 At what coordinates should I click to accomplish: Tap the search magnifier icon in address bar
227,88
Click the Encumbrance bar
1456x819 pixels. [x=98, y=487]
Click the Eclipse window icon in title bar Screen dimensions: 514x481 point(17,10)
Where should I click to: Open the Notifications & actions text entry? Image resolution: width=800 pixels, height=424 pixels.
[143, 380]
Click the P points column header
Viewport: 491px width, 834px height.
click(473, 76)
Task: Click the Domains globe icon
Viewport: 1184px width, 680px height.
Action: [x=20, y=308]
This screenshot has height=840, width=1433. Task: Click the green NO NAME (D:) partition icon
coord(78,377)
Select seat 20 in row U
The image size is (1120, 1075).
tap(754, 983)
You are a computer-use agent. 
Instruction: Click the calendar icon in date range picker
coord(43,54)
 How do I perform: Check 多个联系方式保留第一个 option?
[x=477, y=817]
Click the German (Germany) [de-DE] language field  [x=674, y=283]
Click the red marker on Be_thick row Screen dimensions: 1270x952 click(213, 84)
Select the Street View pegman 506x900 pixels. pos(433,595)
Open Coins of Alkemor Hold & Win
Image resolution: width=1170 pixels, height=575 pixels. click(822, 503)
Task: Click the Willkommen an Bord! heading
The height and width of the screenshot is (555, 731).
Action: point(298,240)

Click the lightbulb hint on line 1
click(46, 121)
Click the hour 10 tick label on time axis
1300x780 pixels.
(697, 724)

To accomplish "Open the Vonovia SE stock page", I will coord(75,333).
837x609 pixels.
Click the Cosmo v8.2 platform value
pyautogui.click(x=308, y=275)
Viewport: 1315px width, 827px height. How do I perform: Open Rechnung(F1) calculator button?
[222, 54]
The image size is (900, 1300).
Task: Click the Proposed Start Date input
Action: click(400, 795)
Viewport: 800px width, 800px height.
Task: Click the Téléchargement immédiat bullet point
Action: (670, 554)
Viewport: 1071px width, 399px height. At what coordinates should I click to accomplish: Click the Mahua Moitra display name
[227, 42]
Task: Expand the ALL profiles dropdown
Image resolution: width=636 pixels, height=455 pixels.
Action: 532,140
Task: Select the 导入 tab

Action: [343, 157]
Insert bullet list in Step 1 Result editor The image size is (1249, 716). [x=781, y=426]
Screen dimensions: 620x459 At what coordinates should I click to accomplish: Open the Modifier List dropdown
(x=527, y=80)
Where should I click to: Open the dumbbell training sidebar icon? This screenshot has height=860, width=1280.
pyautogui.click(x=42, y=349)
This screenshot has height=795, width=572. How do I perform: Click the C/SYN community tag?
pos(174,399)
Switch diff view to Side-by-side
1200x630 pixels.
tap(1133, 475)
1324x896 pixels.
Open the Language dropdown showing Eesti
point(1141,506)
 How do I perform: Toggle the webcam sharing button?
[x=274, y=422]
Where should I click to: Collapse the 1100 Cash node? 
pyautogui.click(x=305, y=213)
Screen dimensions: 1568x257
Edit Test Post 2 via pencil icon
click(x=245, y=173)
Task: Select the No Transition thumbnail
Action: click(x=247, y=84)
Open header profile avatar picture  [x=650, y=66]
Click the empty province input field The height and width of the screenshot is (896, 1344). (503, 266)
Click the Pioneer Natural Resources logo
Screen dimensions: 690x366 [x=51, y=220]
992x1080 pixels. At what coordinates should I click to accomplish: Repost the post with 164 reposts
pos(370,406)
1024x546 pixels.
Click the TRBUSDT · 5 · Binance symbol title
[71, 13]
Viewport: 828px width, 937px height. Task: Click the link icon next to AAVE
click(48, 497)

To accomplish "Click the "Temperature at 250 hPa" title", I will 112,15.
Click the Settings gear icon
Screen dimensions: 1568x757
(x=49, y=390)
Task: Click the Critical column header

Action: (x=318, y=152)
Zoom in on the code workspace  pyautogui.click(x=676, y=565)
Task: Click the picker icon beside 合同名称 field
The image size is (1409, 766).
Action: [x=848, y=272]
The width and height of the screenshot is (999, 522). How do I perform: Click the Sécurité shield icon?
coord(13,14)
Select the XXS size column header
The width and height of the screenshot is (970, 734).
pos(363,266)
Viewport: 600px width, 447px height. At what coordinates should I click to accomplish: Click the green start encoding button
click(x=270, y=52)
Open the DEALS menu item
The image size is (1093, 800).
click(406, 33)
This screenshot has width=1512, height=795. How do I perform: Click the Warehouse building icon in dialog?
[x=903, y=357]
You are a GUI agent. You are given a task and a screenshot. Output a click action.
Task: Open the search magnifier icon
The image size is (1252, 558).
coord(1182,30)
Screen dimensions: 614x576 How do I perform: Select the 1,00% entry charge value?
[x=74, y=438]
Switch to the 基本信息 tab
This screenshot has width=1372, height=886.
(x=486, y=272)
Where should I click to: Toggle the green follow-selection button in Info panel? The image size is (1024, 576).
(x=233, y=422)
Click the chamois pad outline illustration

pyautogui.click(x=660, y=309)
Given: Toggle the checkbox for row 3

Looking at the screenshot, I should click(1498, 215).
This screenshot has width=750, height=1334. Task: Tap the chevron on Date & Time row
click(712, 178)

———

Please go line by line through the records above, copying each one that holds the string "Switch".

*Answer space*:
Switch diff view to Side-by-side
Switch to the 基本信息 tab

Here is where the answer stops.